If anything, doing an inventory of all products in your clients homes that receive broadcast television signals is a good idea that shouldnt wait until the night before the shut-down takes place. Here it is important that you make sure that you not only include displays, but VCRs, hard-drive recorders, DVD recorders and computer tuner cards as well.

With the inventory complete, note which sets or devices in which rooms are best scheduled for replacement, which will serve well but require an external tuner, and which locations may require a second RF feed from an external antenna where one is currently not available.

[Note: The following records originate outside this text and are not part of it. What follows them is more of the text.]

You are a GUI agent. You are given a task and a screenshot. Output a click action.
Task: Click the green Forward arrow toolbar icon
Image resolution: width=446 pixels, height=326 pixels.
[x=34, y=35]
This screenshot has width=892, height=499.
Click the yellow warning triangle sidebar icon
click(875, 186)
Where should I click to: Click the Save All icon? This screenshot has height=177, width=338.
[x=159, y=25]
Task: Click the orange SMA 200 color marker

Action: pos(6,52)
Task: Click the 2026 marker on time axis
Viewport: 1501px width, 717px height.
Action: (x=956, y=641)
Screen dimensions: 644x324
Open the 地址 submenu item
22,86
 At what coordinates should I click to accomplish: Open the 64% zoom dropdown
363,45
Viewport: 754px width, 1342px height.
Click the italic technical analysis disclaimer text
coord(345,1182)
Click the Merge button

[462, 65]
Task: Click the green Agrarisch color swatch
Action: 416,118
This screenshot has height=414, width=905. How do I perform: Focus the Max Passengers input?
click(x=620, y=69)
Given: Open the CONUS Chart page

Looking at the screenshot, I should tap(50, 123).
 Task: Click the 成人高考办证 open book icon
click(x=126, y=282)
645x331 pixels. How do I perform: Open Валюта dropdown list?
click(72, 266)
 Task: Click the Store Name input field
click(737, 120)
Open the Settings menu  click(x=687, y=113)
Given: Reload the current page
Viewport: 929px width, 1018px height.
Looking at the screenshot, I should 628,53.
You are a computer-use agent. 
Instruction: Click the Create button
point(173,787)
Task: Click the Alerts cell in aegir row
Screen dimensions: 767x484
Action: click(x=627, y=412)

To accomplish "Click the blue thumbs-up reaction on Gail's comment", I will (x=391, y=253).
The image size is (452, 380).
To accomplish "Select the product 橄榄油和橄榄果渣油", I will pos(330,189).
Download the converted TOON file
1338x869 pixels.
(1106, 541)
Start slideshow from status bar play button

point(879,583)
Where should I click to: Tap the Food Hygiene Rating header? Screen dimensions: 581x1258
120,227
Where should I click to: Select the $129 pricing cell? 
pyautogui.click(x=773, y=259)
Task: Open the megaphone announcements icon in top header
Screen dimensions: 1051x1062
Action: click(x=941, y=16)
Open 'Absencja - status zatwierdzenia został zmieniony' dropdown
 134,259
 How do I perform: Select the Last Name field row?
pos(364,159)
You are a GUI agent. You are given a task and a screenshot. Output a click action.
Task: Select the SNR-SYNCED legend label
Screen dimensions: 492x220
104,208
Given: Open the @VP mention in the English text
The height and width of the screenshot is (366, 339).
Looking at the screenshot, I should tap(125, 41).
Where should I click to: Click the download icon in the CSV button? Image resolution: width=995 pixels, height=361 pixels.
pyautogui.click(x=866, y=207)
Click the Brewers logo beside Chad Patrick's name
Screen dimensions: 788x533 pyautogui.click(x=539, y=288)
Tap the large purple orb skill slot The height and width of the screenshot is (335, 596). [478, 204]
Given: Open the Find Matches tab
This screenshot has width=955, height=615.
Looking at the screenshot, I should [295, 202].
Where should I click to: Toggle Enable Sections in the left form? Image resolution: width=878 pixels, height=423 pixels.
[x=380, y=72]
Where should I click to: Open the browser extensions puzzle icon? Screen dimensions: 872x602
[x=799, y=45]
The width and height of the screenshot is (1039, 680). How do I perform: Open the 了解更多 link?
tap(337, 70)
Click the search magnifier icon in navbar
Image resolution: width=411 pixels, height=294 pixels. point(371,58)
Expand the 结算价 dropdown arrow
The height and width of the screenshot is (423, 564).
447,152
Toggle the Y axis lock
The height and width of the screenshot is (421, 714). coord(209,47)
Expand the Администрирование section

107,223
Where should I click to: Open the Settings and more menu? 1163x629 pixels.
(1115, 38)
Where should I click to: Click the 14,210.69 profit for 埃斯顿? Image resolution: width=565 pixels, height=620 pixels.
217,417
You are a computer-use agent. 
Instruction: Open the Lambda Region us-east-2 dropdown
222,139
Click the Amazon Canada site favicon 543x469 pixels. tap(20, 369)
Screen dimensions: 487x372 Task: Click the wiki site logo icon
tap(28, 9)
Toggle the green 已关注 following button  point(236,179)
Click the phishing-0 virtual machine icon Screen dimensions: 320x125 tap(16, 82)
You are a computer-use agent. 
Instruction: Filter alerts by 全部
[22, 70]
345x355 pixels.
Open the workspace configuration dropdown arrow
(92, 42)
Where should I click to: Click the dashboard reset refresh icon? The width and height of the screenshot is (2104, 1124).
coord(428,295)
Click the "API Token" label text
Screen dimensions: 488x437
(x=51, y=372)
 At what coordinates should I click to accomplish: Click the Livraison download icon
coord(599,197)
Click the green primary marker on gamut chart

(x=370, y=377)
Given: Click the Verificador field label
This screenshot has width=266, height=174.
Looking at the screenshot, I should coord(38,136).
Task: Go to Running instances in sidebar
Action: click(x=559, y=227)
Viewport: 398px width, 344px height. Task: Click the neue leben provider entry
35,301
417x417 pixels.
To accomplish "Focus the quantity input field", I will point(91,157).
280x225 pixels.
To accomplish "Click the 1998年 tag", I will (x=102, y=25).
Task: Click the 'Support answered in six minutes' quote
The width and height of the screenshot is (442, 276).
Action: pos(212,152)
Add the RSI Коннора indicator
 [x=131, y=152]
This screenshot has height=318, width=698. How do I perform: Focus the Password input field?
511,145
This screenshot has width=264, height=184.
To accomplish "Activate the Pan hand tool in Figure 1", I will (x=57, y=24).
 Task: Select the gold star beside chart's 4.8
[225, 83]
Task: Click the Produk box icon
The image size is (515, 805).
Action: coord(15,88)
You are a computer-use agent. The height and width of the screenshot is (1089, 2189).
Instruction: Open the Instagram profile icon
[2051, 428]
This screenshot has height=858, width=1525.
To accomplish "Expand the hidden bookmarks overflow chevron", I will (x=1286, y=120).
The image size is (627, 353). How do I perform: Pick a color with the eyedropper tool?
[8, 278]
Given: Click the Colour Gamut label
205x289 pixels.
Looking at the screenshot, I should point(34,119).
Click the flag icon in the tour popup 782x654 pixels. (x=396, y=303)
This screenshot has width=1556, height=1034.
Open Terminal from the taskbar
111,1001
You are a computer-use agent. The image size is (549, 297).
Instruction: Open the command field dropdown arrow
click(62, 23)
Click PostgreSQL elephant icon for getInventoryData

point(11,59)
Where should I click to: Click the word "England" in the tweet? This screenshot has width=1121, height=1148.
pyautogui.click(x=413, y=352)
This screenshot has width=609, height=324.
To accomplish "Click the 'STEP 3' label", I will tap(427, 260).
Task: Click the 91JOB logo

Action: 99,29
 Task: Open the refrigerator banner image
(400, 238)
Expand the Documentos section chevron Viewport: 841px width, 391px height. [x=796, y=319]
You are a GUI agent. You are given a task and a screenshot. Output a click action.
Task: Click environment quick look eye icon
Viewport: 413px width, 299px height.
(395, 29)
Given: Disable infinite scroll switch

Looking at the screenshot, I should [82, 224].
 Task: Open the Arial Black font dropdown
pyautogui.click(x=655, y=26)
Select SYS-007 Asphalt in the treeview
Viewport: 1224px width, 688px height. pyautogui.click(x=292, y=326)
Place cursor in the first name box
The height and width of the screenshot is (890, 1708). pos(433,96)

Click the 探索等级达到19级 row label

The final task is to keep the requirements of the on-going digital transition in mind when specifying displays and recorders in new or upgrade installations. Remember that the FCCs tuner mandate does not (currently) apply to sets with screen sizes under 13 inches. That means that you will mostly find these to have no provisions at all for digital tuners, if there is a tuner at all in the LCD monitors increasingly used for applications such as kitchen under counter sets and other secondary viewing areas. The easiest way to keep the impact of the digital transition in mind for your product planning is to not only think of what will be viewed and on what size and type of screen, but to remember to specify what type of signal the display is capable of receiving and how it will get to the display.

Its been a long, long road for the digital transition. Having planned well to showcase DTV and HDTV in the early stages of its introduction, the wise designer/installer will now keep their antennae up regarding the impact that the final transition has on the installations that they provide and service.

Michael Heiss ([email protected]) is an industry consultant in Los Angeles, California.